ADR-0296: Region-of-interest VMAF scoring (`vmaf-roi-score`) — saliency-weighted scaffold¶

Status: Accepted (Option C scaffold only; Option A remains Proposed)
Date: 2026-05-03
Deciders: Lusoris
Tags: tooling, ai, saliency, vmaf, fork-local

Context¶

Standard VMAF pools per-pixel feature responses with a uniform spatial weight. For content where viewer attention is non-uniform — talking-head video, sports broadcasts, faces under low-quality backgrounds — a flat pool penalises bad-background pixels equally with bad-face pixels, which mis-reflects subjective quality.
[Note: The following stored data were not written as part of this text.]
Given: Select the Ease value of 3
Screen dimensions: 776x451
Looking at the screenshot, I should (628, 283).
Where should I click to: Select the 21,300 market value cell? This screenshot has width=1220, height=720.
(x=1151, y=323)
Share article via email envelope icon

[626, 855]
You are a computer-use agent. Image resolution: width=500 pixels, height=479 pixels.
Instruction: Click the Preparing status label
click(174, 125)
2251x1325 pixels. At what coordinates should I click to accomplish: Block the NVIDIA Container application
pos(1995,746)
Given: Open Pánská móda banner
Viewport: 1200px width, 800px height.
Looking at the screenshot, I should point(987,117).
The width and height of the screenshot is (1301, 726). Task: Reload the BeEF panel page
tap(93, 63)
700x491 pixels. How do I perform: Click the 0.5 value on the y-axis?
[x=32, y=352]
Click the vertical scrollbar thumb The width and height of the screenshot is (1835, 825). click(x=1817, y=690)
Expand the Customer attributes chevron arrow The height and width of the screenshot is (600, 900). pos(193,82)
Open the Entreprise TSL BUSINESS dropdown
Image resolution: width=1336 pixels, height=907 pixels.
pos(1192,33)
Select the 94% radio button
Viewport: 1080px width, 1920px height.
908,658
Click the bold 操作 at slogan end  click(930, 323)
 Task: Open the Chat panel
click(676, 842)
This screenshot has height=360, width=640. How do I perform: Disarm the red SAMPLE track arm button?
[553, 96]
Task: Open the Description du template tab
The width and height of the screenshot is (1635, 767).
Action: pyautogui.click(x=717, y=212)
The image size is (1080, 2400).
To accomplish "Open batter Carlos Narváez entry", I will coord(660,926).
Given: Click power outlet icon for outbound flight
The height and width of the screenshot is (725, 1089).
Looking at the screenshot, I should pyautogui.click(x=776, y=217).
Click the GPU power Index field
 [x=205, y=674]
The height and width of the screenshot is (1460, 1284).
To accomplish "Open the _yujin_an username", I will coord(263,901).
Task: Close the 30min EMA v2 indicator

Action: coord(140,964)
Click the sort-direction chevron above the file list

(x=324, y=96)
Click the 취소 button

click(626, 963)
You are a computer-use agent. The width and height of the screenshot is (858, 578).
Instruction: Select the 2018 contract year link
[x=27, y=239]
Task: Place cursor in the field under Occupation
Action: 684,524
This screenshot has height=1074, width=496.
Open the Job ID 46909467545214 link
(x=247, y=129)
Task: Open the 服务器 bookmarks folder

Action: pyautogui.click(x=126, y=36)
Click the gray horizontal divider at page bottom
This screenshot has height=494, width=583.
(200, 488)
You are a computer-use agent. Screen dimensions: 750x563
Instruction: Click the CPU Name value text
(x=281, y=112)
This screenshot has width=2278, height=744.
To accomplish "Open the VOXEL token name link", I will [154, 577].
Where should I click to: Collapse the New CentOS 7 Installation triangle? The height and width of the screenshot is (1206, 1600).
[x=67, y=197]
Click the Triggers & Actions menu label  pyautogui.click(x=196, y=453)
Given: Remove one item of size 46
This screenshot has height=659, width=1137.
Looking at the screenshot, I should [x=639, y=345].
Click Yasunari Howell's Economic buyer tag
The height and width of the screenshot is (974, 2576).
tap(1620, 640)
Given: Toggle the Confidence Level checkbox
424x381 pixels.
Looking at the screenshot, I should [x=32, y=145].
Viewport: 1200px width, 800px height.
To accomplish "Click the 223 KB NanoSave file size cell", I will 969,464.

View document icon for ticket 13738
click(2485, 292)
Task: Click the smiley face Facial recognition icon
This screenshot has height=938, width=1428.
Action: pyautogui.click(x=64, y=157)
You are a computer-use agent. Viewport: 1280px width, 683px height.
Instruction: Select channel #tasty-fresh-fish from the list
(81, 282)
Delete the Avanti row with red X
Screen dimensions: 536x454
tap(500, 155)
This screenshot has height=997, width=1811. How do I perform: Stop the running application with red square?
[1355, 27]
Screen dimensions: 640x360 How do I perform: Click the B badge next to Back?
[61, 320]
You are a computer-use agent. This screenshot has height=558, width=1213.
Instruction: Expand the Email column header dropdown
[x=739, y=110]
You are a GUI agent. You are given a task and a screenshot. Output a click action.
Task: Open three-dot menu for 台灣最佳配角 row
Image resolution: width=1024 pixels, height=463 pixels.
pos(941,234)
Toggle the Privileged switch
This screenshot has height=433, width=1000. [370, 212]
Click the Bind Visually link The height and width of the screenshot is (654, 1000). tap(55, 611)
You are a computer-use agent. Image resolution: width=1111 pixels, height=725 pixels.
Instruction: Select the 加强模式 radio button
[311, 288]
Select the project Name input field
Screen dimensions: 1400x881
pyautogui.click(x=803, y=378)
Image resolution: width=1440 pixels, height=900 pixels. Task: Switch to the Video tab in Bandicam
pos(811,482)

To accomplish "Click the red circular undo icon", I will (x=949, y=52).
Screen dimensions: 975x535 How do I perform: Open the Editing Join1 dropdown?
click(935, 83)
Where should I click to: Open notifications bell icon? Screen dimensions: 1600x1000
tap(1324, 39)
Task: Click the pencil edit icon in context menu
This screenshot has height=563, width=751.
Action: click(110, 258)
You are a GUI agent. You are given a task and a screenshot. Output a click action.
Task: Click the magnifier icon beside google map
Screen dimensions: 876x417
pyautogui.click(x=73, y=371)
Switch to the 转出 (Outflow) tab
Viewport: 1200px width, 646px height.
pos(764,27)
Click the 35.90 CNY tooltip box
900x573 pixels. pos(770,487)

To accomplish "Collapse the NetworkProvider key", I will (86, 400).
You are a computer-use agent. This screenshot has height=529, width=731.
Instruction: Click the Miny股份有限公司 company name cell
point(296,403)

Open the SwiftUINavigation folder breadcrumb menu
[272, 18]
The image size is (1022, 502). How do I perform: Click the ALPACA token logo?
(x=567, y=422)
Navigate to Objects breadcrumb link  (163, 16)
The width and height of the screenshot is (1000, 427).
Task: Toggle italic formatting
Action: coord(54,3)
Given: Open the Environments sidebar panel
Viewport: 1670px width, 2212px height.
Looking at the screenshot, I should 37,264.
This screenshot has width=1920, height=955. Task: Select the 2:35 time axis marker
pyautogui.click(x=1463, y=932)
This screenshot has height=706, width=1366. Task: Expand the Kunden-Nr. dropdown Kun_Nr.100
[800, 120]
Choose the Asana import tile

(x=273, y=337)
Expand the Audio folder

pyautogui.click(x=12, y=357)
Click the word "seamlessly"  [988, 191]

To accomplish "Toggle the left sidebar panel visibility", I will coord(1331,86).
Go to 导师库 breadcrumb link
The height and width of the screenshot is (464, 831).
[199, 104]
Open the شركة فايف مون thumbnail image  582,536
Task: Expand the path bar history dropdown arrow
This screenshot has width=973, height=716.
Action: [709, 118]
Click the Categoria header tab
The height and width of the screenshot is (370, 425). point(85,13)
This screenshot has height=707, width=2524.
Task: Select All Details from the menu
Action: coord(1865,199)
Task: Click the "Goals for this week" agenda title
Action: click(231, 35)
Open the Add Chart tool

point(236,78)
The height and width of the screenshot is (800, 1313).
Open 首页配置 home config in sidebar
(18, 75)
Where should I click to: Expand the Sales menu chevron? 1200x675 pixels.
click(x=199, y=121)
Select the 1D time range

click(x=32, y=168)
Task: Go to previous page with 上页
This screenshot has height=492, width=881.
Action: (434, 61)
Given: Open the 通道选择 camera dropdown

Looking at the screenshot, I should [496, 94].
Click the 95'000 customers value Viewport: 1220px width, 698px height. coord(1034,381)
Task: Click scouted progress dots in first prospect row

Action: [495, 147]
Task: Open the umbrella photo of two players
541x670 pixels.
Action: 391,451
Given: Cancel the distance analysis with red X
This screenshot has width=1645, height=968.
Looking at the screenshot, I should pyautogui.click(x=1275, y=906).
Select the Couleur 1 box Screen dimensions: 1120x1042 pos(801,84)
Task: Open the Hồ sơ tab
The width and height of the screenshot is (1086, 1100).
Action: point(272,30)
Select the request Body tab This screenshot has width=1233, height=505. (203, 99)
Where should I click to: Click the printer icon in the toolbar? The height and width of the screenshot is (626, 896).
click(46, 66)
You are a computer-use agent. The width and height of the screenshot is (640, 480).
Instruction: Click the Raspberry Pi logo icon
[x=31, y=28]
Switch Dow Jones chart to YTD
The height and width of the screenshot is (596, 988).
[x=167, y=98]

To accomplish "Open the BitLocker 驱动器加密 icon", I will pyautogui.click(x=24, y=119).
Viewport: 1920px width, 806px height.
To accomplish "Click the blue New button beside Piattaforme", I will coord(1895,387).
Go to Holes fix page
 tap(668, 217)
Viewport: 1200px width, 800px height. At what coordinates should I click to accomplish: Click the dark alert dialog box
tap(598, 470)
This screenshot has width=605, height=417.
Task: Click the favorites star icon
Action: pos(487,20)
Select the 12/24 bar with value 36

The fork has two pieces of infrastructure that together unblock a "region-of-interest VMAF" surface:

saliency_student_v1 (ADR-0286 / PR #359) — a per-pixel RGB→[0,1] saliency model the fork already ships and validates.
The libvmaf CLI's --reference / --distorted JSON output already exposes pooled_metrics.vmaf.mean as a stable scalar.

The user-facing framing is: "content with bad background but good faces shouldn't penalise as much as content with bad faces". We need a tool that lets a downstream caller dial in how much the salient region dominates the score.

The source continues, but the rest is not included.